Moore, who took over as head of Vermont’s natural resources agency when Trump took office in 2017, said discussions about federal funding were important at that time.

But for her, “the biggest difference in the environmental field between my first four years in this position and the next four years in this position was the absence of federal leadership during the first four years.”

During his previous term, Trump withdrew from the Paris Agreement, an international treaty aimed at reducing climate emissions. He plans to do it again — Biden rejoined the deal on his first day in office. Without federal commitment, states joined the Climate Alliance, pledging to take action to reduce global warming pollution in accordance with the Paris Agreement. From there, Vermont’s Global Warming Solutions Act 2020 was born.

Climate experts, however, fear that state action will not be enough to meet current needs. Vermont’s own climate policies there may be a difficult path to follow after this month’s national elections, in which Republicans made significant gains in the Legislature after campaigning against state climate policies.

“There are more red states than blue states right now, and unfortunately climate has become a partisan issue, and so you’re going to have a patchwork,” Parenteau said.

And if climate action slows, the world will in turn warm, increasing the risk of danger from extreme weather.

Events such as the recent flooding in Vermont “are not going to stop — in fact, they are going to get worse,” Parenteau said. This means that “states like Vermont will face enormous costs in disaster damage, relief and adaptation,” which could “fall on taxpayers.”

It is not yet clear whether Trump plans to make significant cuts to the Federal Emergency Management Agency. He has said he intends to deprive California of wildfire aid unless the state adheres to his policies, a position that worried Dartmouth’s Mankin.

A report released earlier this year found that Vermont is among the states that have received the highest number of federal disaster declarations due to extreme weather.

Mankin fears that if Vermont were to request a disaster declaration, “and if the Trump administration decides that for some reason this is a point of influence with something they’re interested in in Vermont, it could refuse this declaration request. or refuse it while waiting for some kind of concession from the State.

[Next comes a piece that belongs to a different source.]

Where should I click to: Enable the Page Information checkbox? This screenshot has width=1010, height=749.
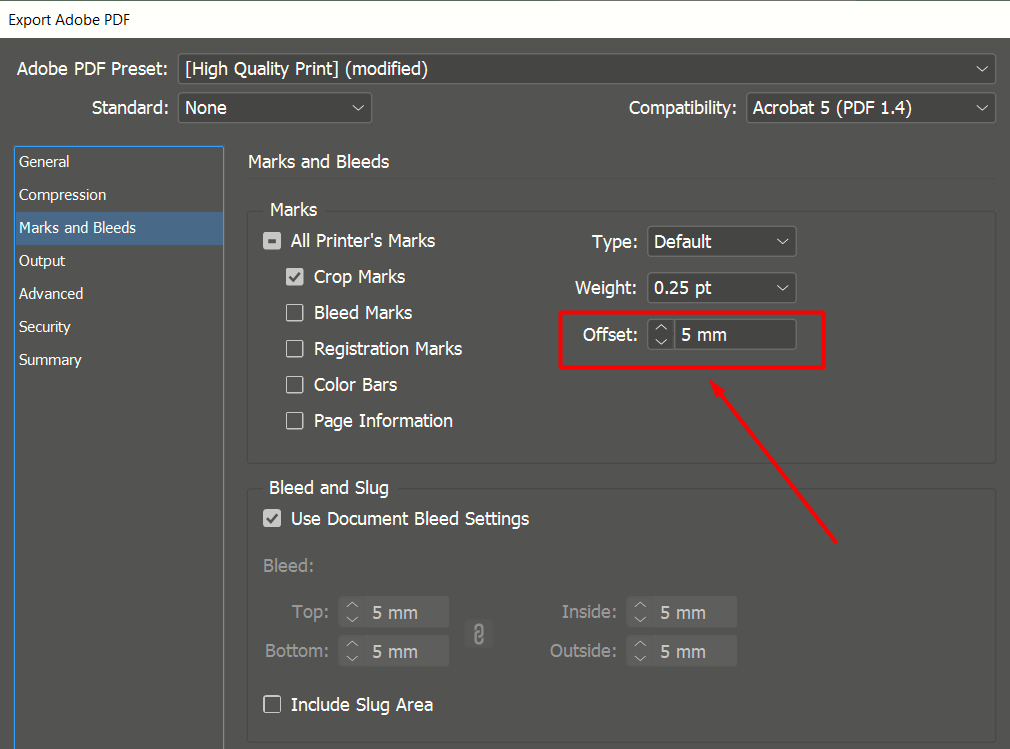tap(295, 421)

Vermont has relied on FEMA funding not only to respond immediately after a flood, but also to rebuild in ways that reduce flooding or divert water away from populations.

Mankin said that if Trump was truly motivated to act on climate change, it would come after witnessing tangible economic losses.

“The way the Trump administration will realize that climate change is a problem that needs to be solved is that it’s going to impact everyone and cost everyone something, which means real suffering and real loss,” Mankin said.